The work of the French painter Paul Cezanne has long fascinated his fellow artists. That’s a key takeaway from a new exhibition at the Art Institute of Chicago that frames Cezanne as a bridge from impressionists to later generations of painters like Picasso and Matisse, who were among the previous owners of many of the works on display.
The first major Cezanne retrospective at the museum in more than 70 years and anywhere in the United States in 25, the exhibition is curated by Gloria Groom, a specialist in 19th-century European painting, and Caitlin Haskell, who focuses on modern and contemporary art. The cross-departmental collaboration is unusual for the Art Institute. “But we really feel that he doesn’t fit comfortably into the impressionists’ circle, and he is so important for the 20th and 21st centuries,” says Groom. “If there’s any one painter who helps you understand what modernism is in the 19th and the 20th centuries, Cezanne can do that,” Haskell adds.

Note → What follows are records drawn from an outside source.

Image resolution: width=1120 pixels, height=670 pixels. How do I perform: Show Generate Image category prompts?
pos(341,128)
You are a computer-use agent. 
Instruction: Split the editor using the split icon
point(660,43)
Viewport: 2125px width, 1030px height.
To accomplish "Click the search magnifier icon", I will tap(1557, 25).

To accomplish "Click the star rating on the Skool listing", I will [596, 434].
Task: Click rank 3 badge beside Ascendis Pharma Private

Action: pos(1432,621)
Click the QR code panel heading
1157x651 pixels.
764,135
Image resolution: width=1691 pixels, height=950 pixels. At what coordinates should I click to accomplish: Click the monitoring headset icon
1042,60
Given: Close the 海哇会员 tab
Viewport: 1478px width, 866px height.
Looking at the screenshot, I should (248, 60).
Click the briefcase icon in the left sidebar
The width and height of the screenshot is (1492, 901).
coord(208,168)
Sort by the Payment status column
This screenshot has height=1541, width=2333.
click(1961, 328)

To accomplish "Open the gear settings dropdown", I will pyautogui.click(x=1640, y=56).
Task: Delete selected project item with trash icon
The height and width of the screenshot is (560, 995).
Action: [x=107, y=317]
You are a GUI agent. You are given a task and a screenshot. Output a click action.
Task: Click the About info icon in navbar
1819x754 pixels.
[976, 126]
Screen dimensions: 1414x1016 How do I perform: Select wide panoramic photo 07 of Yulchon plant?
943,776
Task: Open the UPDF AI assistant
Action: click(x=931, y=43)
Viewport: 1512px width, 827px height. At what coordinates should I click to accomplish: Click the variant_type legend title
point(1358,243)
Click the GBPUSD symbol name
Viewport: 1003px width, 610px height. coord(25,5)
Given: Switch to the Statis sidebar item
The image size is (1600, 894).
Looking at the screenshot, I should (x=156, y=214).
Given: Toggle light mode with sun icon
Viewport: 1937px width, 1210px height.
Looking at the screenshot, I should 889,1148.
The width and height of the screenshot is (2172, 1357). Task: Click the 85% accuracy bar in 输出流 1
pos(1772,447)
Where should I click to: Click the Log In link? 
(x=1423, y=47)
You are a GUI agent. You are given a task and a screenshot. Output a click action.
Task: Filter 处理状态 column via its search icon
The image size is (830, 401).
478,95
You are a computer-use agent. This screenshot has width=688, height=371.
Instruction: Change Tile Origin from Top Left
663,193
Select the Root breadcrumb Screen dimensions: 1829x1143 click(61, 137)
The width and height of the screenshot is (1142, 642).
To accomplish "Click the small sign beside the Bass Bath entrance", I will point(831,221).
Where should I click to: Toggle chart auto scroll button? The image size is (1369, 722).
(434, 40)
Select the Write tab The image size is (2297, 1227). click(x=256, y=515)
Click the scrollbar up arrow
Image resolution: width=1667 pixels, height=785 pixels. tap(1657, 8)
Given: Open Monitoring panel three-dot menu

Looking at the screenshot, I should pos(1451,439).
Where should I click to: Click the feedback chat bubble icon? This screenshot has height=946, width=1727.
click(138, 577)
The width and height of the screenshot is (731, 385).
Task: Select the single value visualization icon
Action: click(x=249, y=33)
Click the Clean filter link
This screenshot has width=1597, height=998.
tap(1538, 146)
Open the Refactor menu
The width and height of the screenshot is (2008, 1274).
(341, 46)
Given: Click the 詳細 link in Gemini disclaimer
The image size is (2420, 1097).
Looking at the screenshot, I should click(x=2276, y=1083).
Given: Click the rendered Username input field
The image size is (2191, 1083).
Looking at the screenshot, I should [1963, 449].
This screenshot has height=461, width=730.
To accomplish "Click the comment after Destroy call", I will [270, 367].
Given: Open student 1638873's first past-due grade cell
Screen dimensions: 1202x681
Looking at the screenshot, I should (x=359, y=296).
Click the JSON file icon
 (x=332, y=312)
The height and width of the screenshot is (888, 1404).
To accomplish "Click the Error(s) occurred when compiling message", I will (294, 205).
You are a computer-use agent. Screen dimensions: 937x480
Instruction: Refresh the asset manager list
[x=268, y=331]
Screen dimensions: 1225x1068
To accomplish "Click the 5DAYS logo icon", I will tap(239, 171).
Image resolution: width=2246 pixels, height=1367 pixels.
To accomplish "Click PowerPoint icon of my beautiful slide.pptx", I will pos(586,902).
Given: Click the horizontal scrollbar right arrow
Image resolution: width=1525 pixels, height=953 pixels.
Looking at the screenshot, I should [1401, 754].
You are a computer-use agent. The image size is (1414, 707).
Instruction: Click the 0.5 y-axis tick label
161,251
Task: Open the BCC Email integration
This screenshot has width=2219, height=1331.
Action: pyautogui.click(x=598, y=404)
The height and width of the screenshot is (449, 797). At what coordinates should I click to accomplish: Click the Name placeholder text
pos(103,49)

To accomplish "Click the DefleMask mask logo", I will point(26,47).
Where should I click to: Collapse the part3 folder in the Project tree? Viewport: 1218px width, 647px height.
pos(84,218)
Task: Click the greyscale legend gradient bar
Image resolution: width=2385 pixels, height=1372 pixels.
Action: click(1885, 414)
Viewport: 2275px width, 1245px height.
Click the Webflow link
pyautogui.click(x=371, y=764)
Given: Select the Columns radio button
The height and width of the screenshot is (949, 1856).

We asked the curators to talk about four of their favorites from the 125-piece show, which opens May 15 and runs through September 5.
1. The Eternal Feminine
Groom: “At this time he’s already had his second exhibition with the impressionists. You’re seeing these directional strokes that he’s using in his landscapes, but now he’s applying it to a painting that’s purely his imagination. The subject matter is so ambiguous and odd, but you’re seeing that he’s making a nod to plein air painting, to the tradition of the nude, and to baroque painting. He’s combining all these into this rather small canvas, and it’s already showing the germs of where he’s evolving.”
2. Still Life with Fruit Dish
Haskell: “There’s this very insistent materiality of the brushstroke. If prior painters were interested in achieving a surface that was smooth and regular and finished, Cezanne absolutely isn’t doing that at all. Motifs in the wallpaper jump forward and seem to be in the same plane as the fruit on the table. The first owner of this painting was Paul Gauguin, and in the Art Institute’s collection we have a painting by Gauguin where he includes the Cezanne painting in the background. So you really have a sense of artistic lineages taking place before your eyes.”
3. Still Life with a Ginger Jar and Eggplants
Groom: “We’re further on in his career, where he’s using this patterned tablecloth as something almost topographical — it has dynamism of its own. We have six of these blue tablecloth paintings in the exhibition. He’s letting his paint and what he’s feeling lead to the next strokes. Nothing is truly balanced, and yet there is this sense of complete control. It requires slow looking, because when you start looking at how the background of this table and the wallpaper pushes forward and just everything going on in this , it’s mesmerizing—and it’s exactly what mesmerized the artists of this time and later too.”
4. Bathers (Les Grandes Baigneuses)
Haskell: “The culminating painting of the exhibition will be this version of The Grand Bathers from the National Gallery in London. This is one of the paintings we know that fauvists, cubists, artists interested in expressionism saw in the 1907 Cezanne memorial exhibition in Paris. That moment is a revelation, because Cezanne has been working in the South of France, people haven’t been seeing him develop. And it’s like all of a sudden you have a full body of work presented. It’s just this amazing aha moment that leads to several different styles of avant-garde painting.”